→ Data supplied
========================================================================
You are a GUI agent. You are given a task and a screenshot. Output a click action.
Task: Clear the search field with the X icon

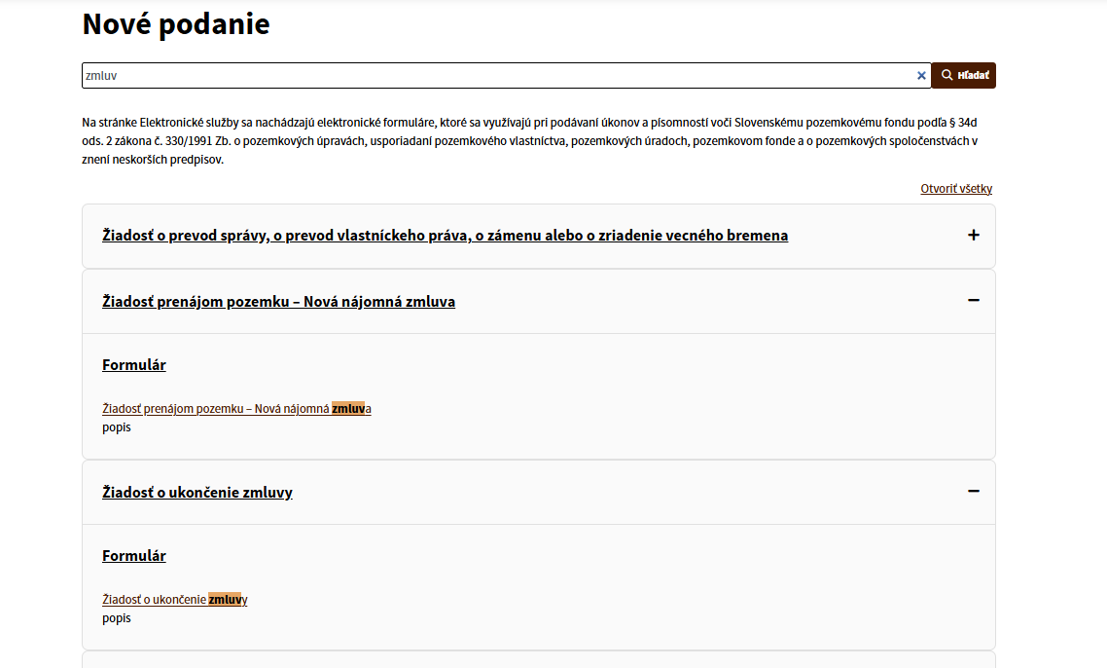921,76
========================================================================
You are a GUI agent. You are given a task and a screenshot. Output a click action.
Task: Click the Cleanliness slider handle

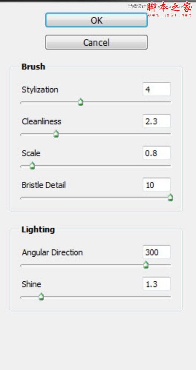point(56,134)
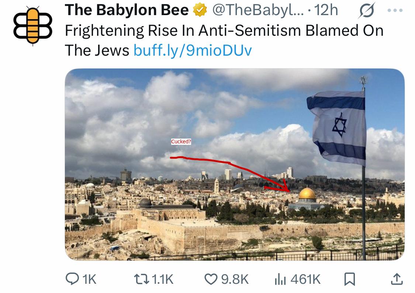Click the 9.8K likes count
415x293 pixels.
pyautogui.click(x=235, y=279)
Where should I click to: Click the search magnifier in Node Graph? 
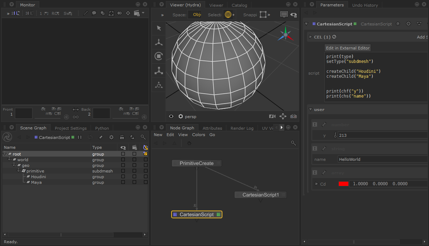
========================================================================
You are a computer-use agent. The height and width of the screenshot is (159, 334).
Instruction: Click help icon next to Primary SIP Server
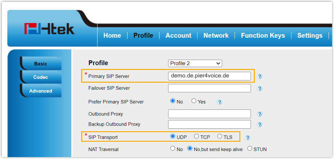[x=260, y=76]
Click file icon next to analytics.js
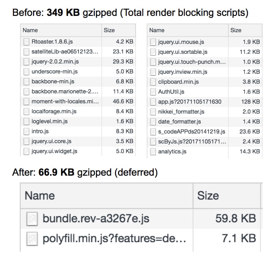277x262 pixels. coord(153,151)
========================================================================
→ Your assignment
Only one part of the material above is wanted: the lines from the one with "Task: Click the Cleanliness slider handle" up to and including the one with "Where should I". Please copy them exactly, pictures left out.

→ Answer space
Task: Click the Cleanliness slider handle

point(56,134)
Click the 9.8K likes count
415x293 pixels.
pyautogui.click(x=235, y=279)
Where should I click to: Click the search magnifier in Node Graph? 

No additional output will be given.